Pour résumer, quelques grandes familles d’actions se dessinent :
- 🚑 Agir sur l’organisation : stabiliser les équipes, améliorer les plannings, renforcer la supervision.
- 📈 Exploiter finement les données : cibler les situations récurrentes à risque, suivre l’impact des mesures prises.
- 🏘️ Travailler avec le territoire : partenaires de ville, associations, structures sociales, médiateurs.
- 🎓 Former en continu : simulations d’urgence, mises à jour régulières des recommandations, partage de cas cliniques.
- 🫶 Écouter les femmes : recueillir leurs retours, leurs plaintes, leurs suggestions, et en faire une ressource pour l’amélioration.
Chaque territoire devra trouver sa propre combinaison de leviers, en fonction de son histoire, de sa population, de ses ressources. Mais le fil conducteur reste le même : offrir à chaque femme, qu’elle accouche à Londres, Leeds ou Liverpool, des soins qui respectent la même exigence de sécurité et de considération.
Pourquoi la mortalité maternelle et périnatale est-elle plus élevée dans le Nord de l’Angleterre ?
Les régions du Nord et des Midlands cumulent davantage de facteurs de risque : précarité sociale, comorbidités plus fréquentes (obésité, diabète, hypertension), systèmes hospitaliers sous tension avec des difficultés de recrutement et de maintien des équipes. Même après ajustement statistique pour ces éléments, les données MBRRACE-UK montrent des taux de décès plus élevés, ce qui suggère aussi des différences d’organisation des soins et de ressources disponibles par rapport au Sud.
Les progrès nationaux signifient-ils que la situation est désormais rassurante ?
La baisse globale d’environ 36 % de la mortalité périnatale est une avancée importante, mais elle masque des réalités très contrastées. Certaines maternités, surtout dans le Sud, ont des résultats nettement meilleurs que la moyenne, tandis que d’autres restent en surmortalité chronique. Se contenter des moyennes nationales reviendrait à ignorer les familles qui continuent de subir des décès évitables dans les régions les plus fragiles.
Que font concrètement les rapports MBRRACE-UK pour améliorer la situation ?
Les rapports fournissent des données détaillées par maternité, ajustées selon plusieurs facteurs (âge, précarité, origine ethnique, etc.), et classent les services selon des bandes de couleur. Cela permet de repérer les organisations en difficulté, d’orienter les audits cliniques, de cibler les formations et de favoriser des partenariats avec des services plus performants. Ils ne résolvent pas tout, mais constituent une base solide pour agir de façon structurée.
Quelles sont les pistes prioritaires pour réduire ces disparités régionales ?

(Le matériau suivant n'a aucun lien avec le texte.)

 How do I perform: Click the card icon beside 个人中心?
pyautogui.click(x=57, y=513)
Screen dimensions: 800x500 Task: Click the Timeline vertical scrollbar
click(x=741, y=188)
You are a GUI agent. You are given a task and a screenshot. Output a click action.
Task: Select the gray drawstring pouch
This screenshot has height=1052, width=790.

Les leviers majeurs sont le renforcement et la stabilisation des équipes, l’amélioration de l’organisation interne (plannings, protocoles, supervision), une meilleure coordination avec la médecine de ville et les structures sociales, et le partage d’expérience avec les maternités les plus performantes. À plus long terme, il faudra aussi agir sur les déterminants sociaux de la santé, comme la précarité, l’environnement ou l’accès aux soins préventifs.
En tant que future mère, que retenir de ces données si l’on vit dans une région plus à risque ?

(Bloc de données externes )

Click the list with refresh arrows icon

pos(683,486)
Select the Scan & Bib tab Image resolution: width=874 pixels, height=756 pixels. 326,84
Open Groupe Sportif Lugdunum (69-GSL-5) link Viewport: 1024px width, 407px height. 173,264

Ces statistiques ne doivent pas être une source de panique, mais un encouragement à être actrice de son suivi : choisir un lieu d’accouchement adapté à son profil de risque, poser des questions à l’équipe, signaler tout symptôme inhabituel, demander un deuxième avis si nécessaire. Dans les régions plus exposées, les soignants sont souvent très conscients de ces enjeux et cherchent à renforcer la sécurité. S’informer, dialoguer et anticiper avec l’équipe reste une manière concrète de reprendre un peu de contrôle dans un parcours parfois anxiogène.